The lid driven cavity has a more complex setup and flow pattern. Additionally, the error evaluation has to be carried out against a very high resolution reference result. The fact that for this test case both approaches are much closer performance-wise is in agreement with the postulated trends. The FDM starts out at being 1.3 times faster for the coarse tolerance, which increases to a factor of 2.2 at the strictest tested tolerance. The increase in the performance advantage for the FDM again underlines its better suitability for higher accuracy.

The transient test case of a flow past a cylinder with square cross section exhibits the most complex flow patterns and the integral quantities of lift and drag are the most indirect measures used in this work. Matching the expectations of the tendencies introduce above, the LBM has a much lower time to solution. Concerning the accuracy of the lift coefficient, the LBM outperforms the FDM by a factor of about 300. The results are less dramatic for the temporal development of the drag coefficient. A quantification of the total time to solution for the maximum of the drag coefficient resulted in a factor of 3.55 for a larger and of 1.48 for a smaller error between the FDM and LBM. Further refinements would be necessary for the FDM to draw equal to the LBM.
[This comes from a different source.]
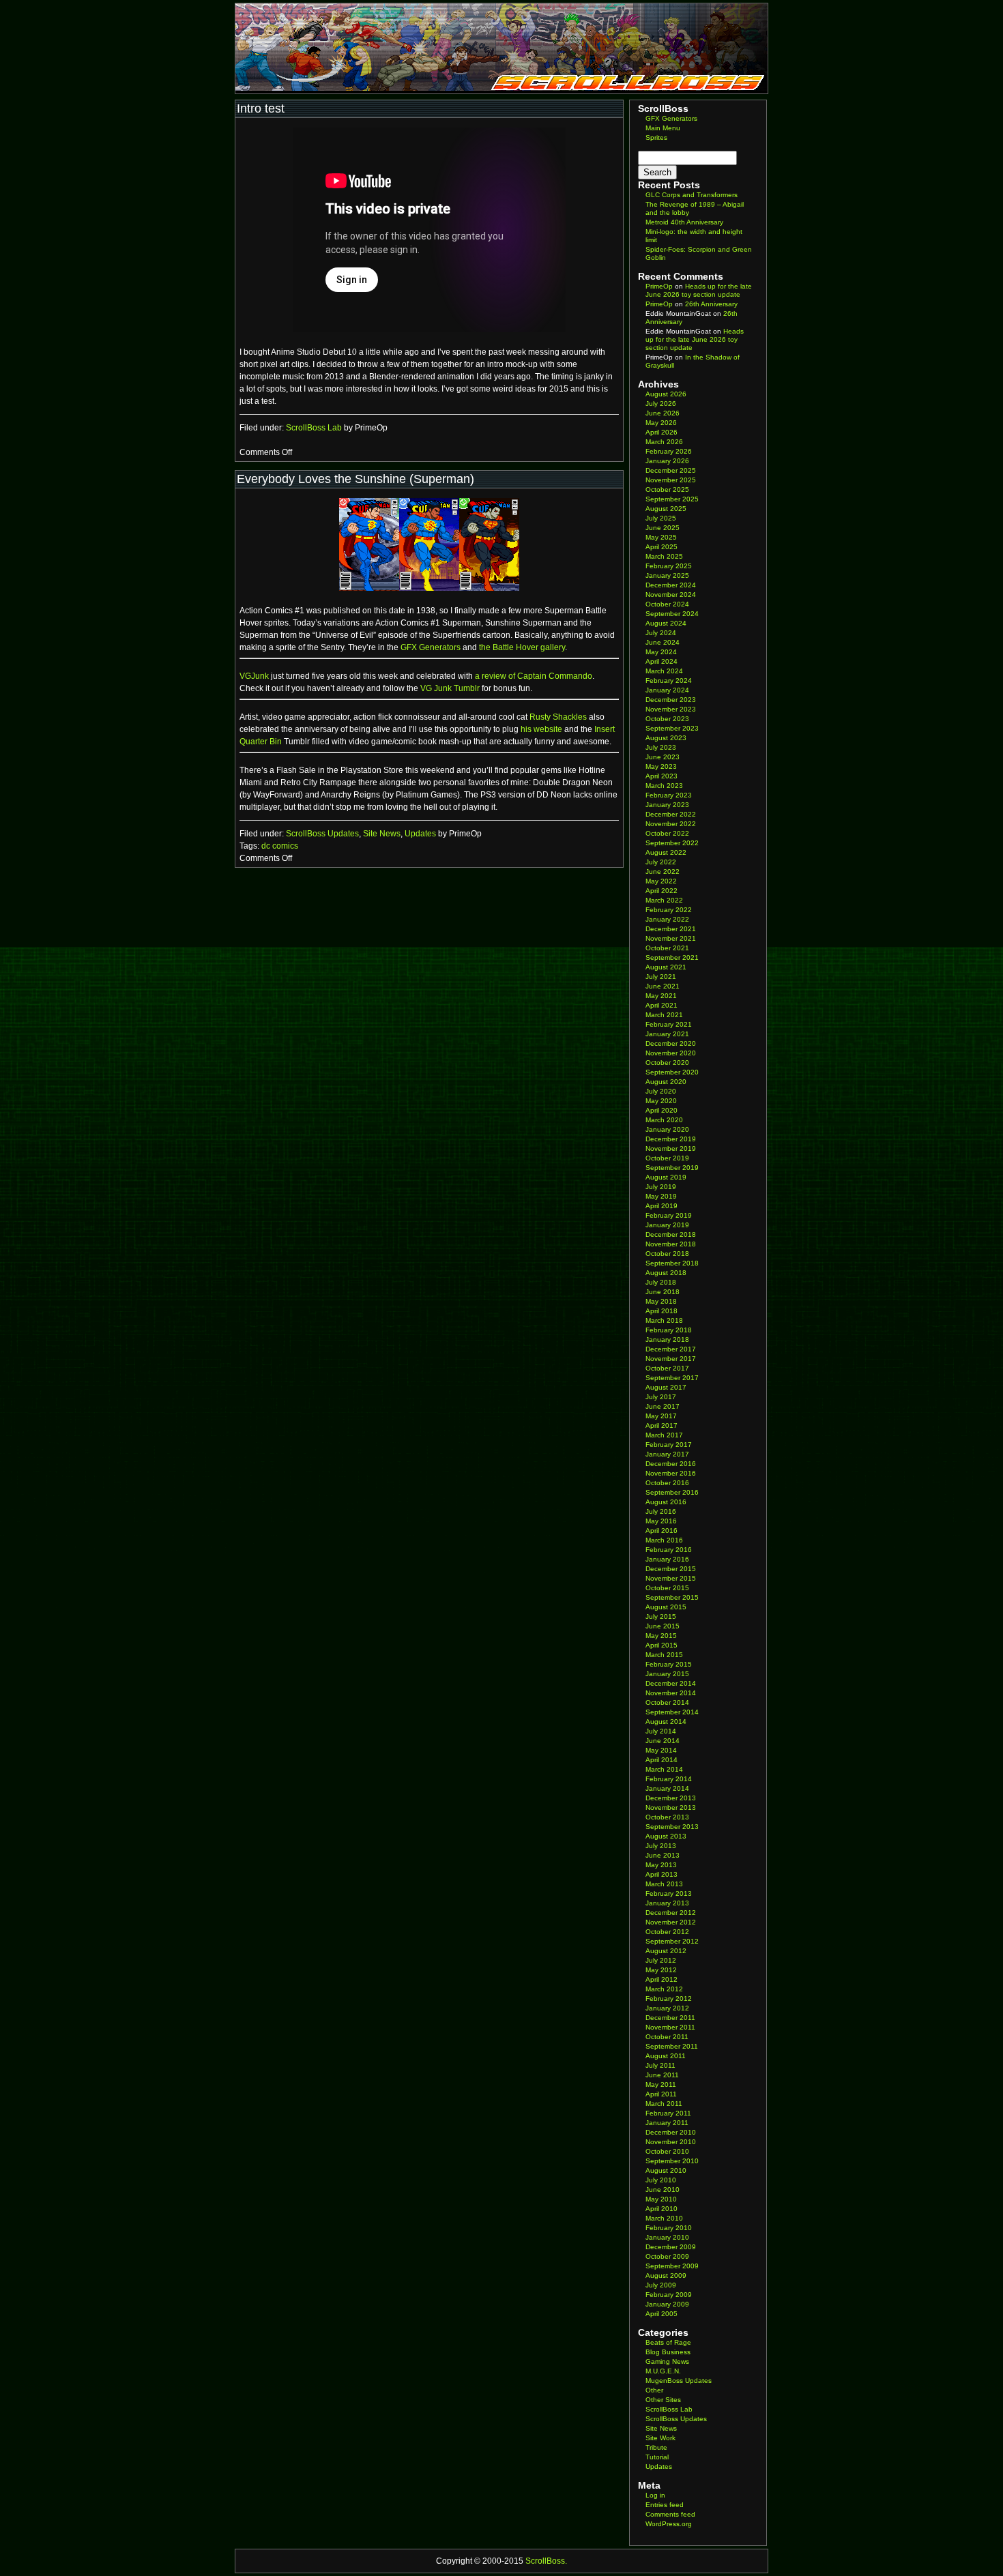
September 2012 (672, 1941)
A further observation, which is most apparent with the test case of the flow past a cylinder, is the occasional difficulty to reach the reference solution with the LBM. The solution for the lift coefficient quickly overshoots past the reference and thus limits the capability of the LBM to reduce the error. This effect causes the FDM to ultimately catch up performance-wise, independent of the initial situation for coarser meshes.

Apart from the undecided performance question, other secondary factors go into the practicability of a method as well. The LBM has the advantage of very simple equations that are easily implemented and easily tuned, also automatically. For the evaluation of the domain, no additional parameters are required and the method is inherently stable within certain bounds. Furthermore, the LBM takes fewer time steps than the FDM for the examples considered here. The difficulty lies in the boundary conditions, as there is no well-established choice to apply simple boundary conditions accurately. These accuracy problems are computationally expensive to overcome. Additionally, the density distribution functions are difficult to interpret directly, which makes the analysis of the physical behavior of boundary conditions in general, and for corner cases in particular, even more difficult. The high number of distributions also increases the memory footprint and places a high load on the memory bandwidth.

The FDM excels due to the straight forward application of boundary conditions and the direct use of velocity and pressure, making it easy to interpret the behavior of the method. The difficulty lies in the evaluation of the domain itself. This is due to a very complex kernel and the necessity for stabilization techniques, including their effect on the maximal admissible time step size. The stabilization can require additional parameters that allow or require tuning to achieve stability and a high performance. Tests in running the duct flow example with stabilization parameters from an educated guess resulted in a 1.4–2.4 times longer evaluation for the coarse and fine tolerances respectively.

5. Conclusion and outlook

In this work a performance comparison between highly tuned LBM and FDM codes was carried out. The objective was to establish whether one approach is generally more efficient than the other at solving incompressible flow problems. The choice of methods was driven by comparability considerations and the test cases were matched up to the methods capabilities in order to produce fair results.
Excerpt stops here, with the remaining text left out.